International › APA

Lancement à Dakar d’un projet de gestion du littoral ouest africain

Le projet WACA (West Africa Coastal Areas), qui comprend un soutien initial du Fonds nordique de développement (NDF) et de la Facilité mondiale pour la prévention des catastrophes et le relèvement (GFDRR), doté de 225 millions de dollars US a été lancé, jeudi à Dakar, a constaté APA.Le projet WACA concerne cinq pays ouest africains (le Bénin, la Côte d’Ivoire, la Mauritanie, le Sénégal et le Togo) et Sao Tomé et Principe. Il est financé par la Banque mondiale à travers l’Association internationale de développement (IDA).

« L’objectif du programme est d’améliorer la gestion des risques naturels et anthropiques communs, en intégrant le changement climatique qui affecte les communautés et les zones côtières de la région de l’Afrique de l’ouest », a expliqué le professeur Mame Thierno Dieng, ministre de l’Environnement et du Développement durable du Sénégal.

Il procédait au lancement officiel dudit projet, en présence de ses collègues ministres de l’Environnement du Bénin, du Cap-Vert, de la Mauritanie et de Sao Tomé.

Le programme va permettre aux pays concernés d’accéder aux financements et à l’expertise technique dont ils ont besoin pour assurer le développement durable du littoral.


Selon le ministre sénégalais de l’Environnement, le WACA accompagne, à l’échelle régionale le Bénin, la Côte d’Ivoire, la Mauritanie, São Tomé et Príncipe, le Sénégal et le Togo pour la mise en œuvre d’actions concertées en matière de politique côtière, d’investissements pour des solutions vertes, grises ou hybrides, ainsi que les interventions régionales pour gérer de manière durable les zones côtières d’Afrique de l’Ouest.

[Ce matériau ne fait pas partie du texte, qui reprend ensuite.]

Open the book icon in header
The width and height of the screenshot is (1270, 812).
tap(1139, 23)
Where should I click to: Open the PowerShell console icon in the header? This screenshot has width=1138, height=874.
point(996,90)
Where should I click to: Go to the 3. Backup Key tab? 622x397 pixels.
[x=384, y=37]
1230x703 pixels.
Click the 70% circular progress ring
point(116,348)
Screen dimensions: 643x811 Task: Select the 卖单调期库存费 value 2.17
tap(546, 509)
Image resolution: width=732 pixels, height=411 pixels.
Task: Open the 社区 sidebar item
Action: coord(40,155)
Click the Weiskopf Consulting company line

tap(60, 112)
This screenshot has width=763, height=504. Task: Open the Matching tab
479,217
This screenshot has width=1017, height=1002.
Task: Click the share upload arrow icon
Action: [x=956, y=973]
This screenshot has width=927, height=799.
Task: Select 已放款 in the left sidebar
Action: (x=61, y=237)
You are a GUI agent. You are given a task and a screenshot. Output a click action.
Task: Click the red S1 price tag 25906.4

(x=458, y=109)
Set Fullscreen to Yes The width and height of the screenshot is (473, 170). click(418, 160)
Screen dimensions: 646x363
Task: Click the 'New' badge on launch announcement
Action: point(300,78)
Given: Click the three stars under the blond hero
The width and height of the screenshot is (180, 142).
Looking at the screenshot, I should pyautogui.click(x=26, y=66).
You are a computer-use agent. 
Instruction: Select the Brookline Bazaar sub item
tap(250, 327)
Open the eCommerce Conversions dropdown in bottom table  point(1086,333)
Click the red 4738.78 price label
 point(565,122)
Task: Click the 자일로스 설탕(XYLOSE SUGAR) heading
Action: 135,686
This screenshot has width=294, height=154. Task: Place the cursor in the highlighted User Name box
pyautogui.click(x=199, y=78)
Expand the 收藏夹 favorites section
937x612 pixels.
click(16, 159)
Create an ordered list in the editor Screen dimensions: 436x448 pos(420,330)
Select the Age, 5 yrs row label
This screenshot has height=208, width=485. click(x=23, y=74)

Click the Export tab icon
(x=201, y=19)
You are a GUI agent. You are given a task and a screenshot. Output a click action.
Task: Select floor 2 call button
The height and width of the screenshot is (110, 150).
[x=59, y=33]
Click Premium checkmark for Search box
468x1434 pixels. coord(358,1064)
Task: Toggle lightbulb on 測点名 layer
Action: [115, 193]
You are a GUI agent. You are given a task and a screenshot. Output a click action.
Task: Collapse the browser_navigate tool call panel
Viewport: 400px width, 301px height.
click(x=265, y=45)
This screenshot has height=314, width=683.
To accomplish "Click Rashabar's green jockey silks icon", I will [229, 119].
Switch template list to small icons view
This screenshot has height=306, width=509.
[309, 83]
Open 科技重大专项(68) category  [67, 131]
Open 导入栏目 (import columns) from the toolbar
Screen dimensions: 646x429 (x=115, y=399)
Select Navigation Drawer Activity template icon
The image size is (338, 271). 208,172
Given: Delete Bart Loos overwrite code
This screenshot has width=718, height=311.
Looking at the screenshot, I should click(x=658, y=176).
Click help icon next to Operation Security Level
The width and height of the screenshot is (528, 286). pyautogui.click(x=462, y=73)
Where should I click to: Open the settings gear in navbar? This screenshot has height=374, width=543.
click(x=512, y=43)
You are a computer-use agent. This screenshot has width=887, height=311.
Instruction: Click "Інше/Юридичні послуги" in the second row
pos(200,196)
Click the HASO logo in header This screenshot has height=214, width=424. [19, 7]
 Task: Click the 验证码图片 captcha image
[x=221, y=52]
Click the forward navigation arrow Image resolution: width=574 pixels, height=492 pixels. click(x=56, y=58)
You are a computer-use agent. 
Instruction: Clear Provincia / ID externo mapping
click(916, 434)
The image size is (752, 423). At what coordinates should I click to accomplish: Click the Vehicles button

« L’évolution du littoral ouest africain est, depuis quelques décennies, une véritable préoccupation pour les populations et les autorités, en raison non seulement de l’impact négatif des changements climatiques mais aussi d’une pression de plus en plus forte due à la croissance démographique et aux activités de développement, notamment la pêche et le tourisme, pour ne citer que ces deux activités », a indiqué le professeur Mame Thierno Dieng.